The entries below are to be returned exactly. Include all of them.

- _Provided data_
Segment Open
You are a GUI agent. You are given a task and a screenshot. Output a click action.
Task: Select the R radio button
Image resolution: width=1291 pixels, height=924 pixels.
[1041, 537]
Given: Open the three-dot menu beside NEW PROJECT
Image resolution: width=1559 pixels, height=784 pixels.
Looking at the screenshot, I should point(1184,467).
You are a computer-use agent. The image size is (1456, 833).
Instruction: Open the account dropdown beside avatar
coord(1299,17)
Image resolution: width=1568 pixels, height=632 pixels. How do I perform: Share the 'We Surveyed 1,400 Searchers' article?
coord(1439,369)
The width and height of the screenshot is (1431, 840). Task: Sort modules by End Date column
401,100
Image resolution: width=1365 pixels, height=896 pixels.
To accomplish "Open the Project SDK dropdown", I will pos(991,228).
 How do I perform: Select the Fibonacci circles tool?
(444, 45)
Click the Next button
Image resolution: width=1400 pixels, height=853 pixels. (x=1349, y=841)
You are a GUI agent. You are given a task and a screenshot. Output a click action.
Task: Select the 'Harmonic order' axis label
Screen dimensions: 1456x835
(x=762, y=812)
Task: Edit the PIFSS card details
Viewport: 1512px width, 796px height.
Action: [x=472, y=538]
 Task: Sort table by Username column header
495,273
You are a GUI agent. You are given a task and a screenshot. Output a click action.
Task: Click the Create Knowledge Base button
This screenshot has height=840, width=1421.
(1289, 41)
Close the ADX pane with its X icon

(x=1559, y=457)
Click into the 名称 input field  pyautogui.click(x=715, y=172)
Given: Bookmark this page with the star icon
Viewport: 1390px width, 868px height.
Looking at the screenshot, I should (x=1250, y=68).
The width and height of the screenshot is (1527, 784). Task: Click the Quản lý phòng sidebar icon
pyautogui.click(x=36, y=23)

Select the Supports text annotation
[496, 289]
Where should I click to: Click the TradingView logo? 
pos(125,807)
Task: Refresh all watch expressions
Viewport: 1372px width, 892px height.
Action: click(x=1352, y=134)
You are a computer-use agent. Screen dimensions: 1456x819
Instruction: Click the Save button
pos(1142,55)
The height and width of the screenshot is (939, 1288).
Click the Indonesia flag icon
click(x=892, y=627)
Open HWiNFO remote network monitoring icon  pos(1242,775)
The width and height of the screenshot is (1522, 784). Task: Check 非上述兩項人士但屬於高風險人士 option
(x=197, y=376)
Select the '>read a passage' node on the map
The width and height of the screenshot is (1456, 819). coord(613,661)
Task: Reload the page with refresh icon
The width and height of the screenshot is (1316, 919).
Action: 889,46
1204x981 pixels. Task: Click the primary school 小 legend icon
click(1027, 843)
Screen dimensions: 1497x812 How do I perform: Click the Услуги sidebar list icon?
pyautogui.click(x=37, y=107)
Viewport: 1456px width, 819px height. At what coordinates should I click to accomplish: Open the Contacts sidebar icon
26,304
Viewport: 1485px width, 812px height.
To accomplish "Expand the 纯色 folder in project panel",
Segment Closed
- _Response area_
You are a GUI agent. You are given a task and a screenshot. Output a click action.
Task: Select the R radio button
Image resolution: width=1291 pixels, height=924 pixels.
[1041, 537]
Given: Open the three-dot menu beside NEW PROJECT
Image resolution: width=1559 pixels, height=784 pixels.
Looking at the screenshot, I should point(1184,467).
You are a computer-use agent. The image size is (1456, 833).
Instruction: Open the account dropdown beside avatar
coord(1299,17)
Image resolution: width=1568 pixels, height=632 pixels. How do I perform: Share the 'We Surveyed 1,400 Searchers' article?
coord(1439,369)
The width and height of the screenshot is (1431, 840). Task: Sort modules by End Date column
401,100
Image resolution: width=1365 pixels, height=896 pixels.
To accomplish "Open the Project SDK dropdown", I will pos(991,228).
 How do I perform: Select the Fibonacci circles tool?
(444, 45)
Click the Next button
Image resolution: width=1400 pixels, height=853 pixels. (x=1349, y=841)
You are a GUI agent. You are given a task and a screenshot. Output a click action.
Task: Select the 'Harmonic order' axis label
Screen dimensions: 1456x835
(x=762, y=812)
Task: Edit the PIFSS card details
Viewport: 1512px width, 796px height.
Action: [x=472, y=538]
 Task: Sort table by Username column header
495,273
You are a GUI agent. You are given a task and a screenshot. Output a click action.
Task: Click the Create Knowledge Base button
This screenshot has height=840, width=1421.
(1289, 41)
Close the ADX pane with its X icon

(x=1559, y=457)
Click into the 名称 input field  pyautogui.click(x=715, y=172)
Given: Bookmark this page with the star icon
Viewport: 1390px width, 868px height.
Looking at the screenshot, I should (x=1250, y=68).
The width and height of the screenshot is (1527, 784). Task: Click the Quản lý phòng sidebar icon
pyautogui.click(x=36, y=23)

Select the Supports text annotation
[496, 289]
Where should I click to: Click the TradingView logo? 
pos(125,807)
Task: Refresh all watch expressions
Viewport: 1372px width, 892px height.
Action: click(x=1352, y=134)
You are a computer-use agent. Screen dimensions: 1456x819
Instruction: Click the Save button
pos(1142,55)
The height and width of the screenshot is (939, 1288).
Click the Indonesia flag icon
click(x=892, y=627)
Open HWiNFO remote network monitoring icon  pos(1242,775)
The width and height of the screenshot is (1522, 784). Task: Check 非上述兩項人士但屬於高風險人士 option
(x=197, y=376)
Select the '>read a passage' node on the map
The width and height of the screenshot is (1456, 819). coord(613,661)
Task: Reload the page with refresh icon
The width and height of the screenshot is (1316, 919).
Action: 889,46
1204x981 pixels. Task: Click the primary school 小 legend icon
click(1027, 843)
Screen dimensions: 1497x812 How do I perform: Click the Услуги sidebar list icon?
pyautogui.click(x=37, y=107)
Viewport: 1456px width, 819px height. At what coordinates should I click to accomplish: Open the Contacts sidebar icon
26,304
Viewport: 1485px width, 812px height.
To accomplish "Expand the 纯色 folder in project panel",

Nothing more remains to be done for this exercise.